• **Exercise brief**
From the line containing "4LDK以上 (742, 414)" to the final line of the listing, restate each line word for word and add nothing.

• **Data listing**
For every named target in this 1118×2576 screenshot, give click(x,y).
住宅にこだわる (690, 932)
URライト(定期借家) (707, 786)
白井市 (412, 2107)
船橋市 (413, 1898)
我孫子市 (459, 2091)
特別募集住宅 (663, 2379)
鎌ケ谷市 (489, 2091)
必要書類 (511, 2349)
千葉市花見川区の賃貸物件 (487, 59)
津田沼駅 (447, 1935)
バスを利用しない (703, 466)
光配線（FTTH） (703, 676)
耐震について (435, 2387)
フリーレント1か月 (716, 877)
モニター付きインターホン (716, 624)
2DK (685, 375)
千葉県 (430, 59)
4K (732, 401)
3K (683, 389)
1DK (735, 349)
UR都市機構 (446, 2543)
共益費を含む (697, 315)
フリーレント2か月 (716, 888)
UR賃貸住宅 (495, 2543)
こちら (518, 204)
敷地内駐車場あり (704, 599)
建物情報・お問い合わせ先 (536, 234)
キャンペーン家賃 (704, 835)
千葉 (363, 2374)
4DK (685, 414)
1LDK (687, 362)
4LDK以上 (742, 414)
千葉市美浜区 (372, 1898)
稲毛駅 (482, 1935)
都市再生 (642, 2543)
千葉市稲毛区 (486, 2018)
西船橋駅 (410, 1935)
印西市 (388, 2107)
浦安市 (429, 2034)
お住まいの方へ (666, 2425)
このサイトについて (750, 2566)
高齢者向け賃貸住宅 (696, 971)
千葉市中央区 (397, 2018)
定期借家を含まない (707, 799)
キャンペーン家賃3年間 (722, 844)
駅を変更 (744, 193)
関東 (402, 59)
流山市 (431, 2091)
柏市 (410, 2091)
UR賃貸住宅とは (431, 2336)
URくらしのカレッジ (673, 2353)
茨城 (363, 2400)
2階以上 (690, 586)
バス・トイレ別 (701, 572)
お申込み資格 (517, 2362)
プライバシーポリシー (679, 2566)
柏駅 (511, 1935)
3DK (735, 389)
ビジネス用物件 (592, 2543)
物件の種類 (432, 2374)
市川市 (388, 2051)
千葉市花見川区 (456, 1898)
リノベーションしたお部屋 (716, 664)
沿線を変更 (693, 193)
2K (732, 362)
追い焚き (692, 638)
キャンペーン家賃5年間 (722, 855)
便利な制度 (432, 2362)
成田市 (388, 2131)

• **Solution for this exercise**
4LDK以上 (742, 414)
千葉市美浜区 (372, 1898)
稲毛駅 (482, 1935)
都市再生 (642, 2543)
千葉市稲毛区 (486, 2018)
西船橋駅 (410, 1935)
印西市 (388, 2107)
浦安市 (429, 2034)
お住まいの方へ (666, 2425)
このサイトについて (750, 2566)
高齢者向け賃貸住宅 (696, 971)
千葉市中央区 (397, 2018)
定期借家を含まない (707, 799)
キャンペーン家賃3年間 (722, 844)
駅を変更 (744, 193)
関東 (402, 59)
流山市 (431, 2091)
柏市 (410, 2091)
UR賃貸住宅とは (431, 2336)
URくらしのカレッジ (673, 2353)
茨城 (363, 2400)
2階以上 (690, 586)
バス・トイレ別 (701, 572)
お申込み資格 (517, 2362)
プライバシーポリシー (679, 2566)
柏駅 (511, 1935)
3DK (735, 389)
ビジネス用物件 (592, 2543)
物件の種類 (432, 2374)
市川市 (388, 2051)
千葉市花見川区 (456, 1898)
リノベーションしたお部屋 (716, 664)
沿線を変更 (693, 193)
2K (732, 362)
追い焚き (692, 638)
キャンペーン家賃5年間 (722, 855)
便利な制度 (432, 2362)
成田市 (388, 2131)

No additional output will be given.